__Task requirements__. Among the lines of the records, please find those that contain the word "funnel" and copy them.

__Record extracts__.
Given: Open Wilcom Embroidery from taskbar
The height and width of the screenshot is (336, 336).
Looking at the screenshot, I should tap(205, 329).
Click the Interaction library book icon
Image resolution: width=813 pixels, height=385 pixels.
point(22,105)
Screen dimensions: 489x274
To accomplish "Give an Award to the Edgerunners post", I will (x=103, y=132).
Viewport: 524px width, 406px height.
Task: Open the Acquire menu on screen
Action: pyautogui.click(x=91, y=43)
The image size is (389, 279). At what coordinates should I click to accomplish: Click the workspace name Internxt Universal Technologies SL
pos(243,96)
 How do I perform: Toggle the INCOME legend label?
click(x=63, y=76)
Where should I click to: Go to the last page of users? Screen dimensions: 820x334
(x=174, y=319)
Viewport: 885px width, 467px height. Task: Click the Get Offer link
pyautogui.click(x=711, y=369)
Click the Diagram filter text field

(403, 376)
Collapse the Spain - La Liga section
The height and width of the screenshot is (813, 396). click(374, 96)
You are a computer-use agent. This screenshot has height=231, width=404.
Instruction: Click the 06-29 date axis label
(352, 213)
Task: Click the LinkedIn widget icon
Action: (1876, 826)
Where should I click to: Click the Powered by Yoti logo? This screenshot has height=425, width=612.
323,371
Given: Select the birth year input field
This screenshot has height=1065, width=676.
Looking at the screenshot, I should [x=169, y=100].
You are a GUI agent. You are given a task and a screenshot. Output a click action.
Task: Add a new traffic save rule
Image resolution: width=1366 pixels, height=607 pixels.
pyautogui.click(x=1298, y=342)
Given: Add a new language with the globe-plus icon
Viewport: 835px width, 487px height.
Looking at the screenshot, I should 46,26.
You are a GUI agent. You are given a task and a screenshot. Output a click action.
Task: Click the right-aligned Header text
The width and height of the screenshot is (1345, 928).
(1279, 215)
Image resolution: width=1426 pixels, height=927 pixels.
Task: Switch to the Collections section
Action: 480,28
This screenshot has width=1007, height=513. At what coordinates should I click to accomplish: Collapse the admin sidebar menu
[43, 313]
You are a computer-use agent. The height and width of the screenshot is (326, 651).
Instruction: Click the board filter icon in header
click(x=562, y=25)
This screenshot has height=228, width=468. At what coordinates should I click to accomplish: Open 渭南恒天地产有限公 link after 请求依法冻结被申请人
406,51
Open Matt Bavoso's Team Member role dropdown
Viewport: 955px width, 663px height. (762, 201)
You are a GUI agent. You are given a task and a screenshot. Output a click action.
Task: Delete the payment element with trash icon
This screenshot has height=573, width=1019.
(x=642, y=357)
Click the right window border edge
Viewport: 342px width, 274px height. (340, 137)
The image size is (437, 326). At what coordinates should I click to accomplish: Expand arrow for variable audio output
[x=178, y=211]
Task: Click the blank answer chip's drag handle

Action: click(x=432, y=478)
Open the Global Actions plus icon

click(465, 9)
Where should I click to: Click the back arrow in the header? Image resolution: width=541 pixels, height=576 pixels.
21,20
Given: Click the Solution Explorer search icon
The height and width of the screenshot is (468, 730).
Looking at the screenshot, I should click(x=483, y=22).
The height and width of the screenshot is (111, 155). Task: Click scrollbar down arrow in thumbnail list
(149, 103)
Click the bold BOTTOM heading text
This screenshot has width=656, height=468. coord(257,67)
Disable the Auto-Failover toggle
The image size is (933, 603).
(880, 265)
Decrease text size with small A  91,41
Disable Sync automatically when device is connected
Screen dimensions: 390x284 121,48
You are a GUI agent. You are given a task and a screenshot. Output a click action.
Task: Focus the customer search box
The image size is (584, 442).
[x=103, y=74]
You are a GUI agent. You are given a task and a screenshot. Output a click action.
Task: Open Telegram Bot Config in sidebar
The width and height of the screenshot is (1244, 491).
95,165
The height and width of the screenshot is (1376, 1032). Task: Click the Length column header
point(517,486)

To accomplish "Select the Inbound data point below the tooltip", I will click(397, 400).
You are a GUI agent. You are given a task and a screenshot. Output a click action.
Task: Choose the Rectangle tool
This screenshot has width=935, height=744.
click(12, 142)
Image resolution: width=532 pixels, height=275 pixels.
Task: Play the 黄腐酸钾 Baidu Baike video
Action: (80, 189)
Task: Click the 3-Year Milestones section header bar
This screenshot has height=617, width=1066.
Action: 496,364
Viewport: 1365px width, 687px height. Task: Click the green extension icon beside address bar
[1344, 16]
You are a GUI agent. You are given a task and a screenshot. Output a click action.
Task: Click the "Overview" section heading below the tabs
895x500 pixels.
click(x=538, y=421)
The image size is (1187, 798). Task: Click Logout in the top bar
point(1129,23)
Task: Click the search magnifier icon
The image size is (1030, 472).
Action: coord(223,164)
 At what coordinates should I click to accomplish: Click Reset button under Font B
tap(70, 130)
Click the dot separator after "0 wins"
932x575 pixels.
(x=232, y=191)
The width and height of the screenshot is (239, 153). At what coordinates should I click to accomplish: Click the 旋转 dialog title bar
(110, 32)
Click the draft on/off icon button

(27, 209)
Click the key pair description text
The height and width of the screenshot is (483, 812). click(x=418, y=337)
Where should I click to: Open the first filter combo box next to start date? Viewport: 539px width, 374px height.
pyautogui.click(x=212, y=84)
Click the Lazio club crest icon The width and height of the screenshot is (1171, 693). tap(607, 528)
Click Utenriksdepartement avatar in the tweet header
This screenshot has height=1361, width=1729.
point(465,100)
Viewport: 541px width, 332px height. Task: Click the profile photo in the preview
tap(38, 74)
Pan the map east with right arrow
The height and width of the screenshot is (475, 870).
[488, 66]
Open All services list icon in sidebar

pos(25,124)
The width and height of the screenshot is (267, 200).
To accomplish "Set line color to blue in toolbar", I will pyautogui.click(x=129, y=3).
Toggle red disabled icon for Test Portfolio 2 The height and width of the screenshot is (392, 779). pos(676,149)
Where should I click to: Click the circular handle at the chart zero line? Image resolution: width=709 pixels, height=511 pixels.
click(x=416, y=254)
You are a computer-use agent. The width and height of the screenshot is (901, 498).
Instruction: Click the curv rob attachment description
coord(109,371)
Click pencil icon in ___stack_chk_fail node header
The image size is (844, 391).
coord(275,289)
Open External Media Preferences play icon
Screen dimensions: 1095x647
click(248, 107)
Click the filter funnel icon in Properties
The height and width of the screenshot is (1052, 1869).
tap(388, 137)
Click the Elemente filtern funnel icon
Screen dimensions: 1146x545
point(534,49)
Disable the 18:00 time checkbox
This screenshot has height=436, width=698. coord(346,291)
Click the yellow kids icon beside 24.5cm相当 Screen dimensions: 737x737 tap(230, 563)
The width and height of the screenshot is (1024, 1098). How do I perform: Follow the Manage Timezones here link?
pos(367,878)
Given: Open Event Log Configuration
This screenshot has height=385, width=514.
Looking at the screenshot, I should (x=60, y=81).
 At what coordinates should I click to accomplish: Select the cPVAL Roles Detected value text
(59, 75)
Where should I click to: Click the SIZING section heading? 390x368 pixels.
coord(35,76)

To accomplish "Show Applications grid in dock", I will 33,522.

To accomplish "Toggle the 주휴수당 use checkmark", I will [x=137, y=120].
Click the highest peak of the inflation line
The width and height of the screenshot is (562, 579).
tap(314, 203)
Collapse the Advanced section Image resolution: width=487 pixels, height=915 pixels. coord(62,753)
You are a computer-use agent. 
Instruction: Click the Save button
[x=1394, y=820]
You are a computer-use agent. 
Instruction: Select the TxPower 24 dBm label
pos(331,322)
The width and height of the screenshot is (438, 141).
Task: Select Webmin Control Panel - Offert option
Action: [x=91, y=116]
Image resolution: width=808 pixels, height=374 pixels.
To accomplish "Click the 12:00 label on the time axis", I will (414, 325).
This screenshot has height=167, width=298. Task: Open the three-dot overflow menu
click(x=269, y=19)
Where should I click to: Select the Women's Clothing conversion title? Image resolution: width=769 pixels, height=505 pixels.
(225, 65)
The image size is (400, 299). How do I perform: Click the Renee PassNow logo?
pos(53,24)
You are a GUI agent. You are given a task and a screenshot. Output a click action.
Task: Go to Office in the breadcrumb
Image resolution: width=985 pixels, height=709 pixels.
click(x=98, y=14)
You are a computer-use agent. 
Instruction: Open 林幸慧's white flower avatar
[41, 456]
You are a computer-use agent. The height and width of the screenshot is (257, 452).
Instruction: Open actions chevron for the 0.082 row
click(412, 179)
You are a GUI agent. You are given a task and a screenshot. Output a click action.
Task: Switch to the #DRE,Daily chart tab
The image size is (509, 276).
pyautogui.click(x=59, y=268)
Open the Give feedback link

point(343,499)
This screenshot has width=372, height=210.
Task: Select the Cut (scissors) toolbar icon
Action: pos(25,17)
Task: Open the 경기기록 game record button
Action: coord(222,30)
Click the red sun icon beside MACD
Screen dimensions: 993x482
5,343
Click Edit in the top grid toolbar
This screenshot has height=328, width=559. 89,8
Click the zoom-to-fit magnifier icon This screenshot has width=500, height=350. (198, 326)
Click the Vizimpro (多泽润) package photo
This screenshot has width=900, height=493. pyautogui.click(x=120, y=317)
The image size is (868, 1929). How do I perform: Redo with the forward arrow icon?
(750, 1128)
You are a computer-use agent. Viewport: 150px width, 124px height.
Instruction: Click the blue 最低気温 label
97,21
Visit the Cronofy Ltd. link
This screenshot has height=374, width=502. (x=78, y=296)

__Answer to the problem__.
Click the filter funnel icon in Properties
Click the Elemente filtern funnel icon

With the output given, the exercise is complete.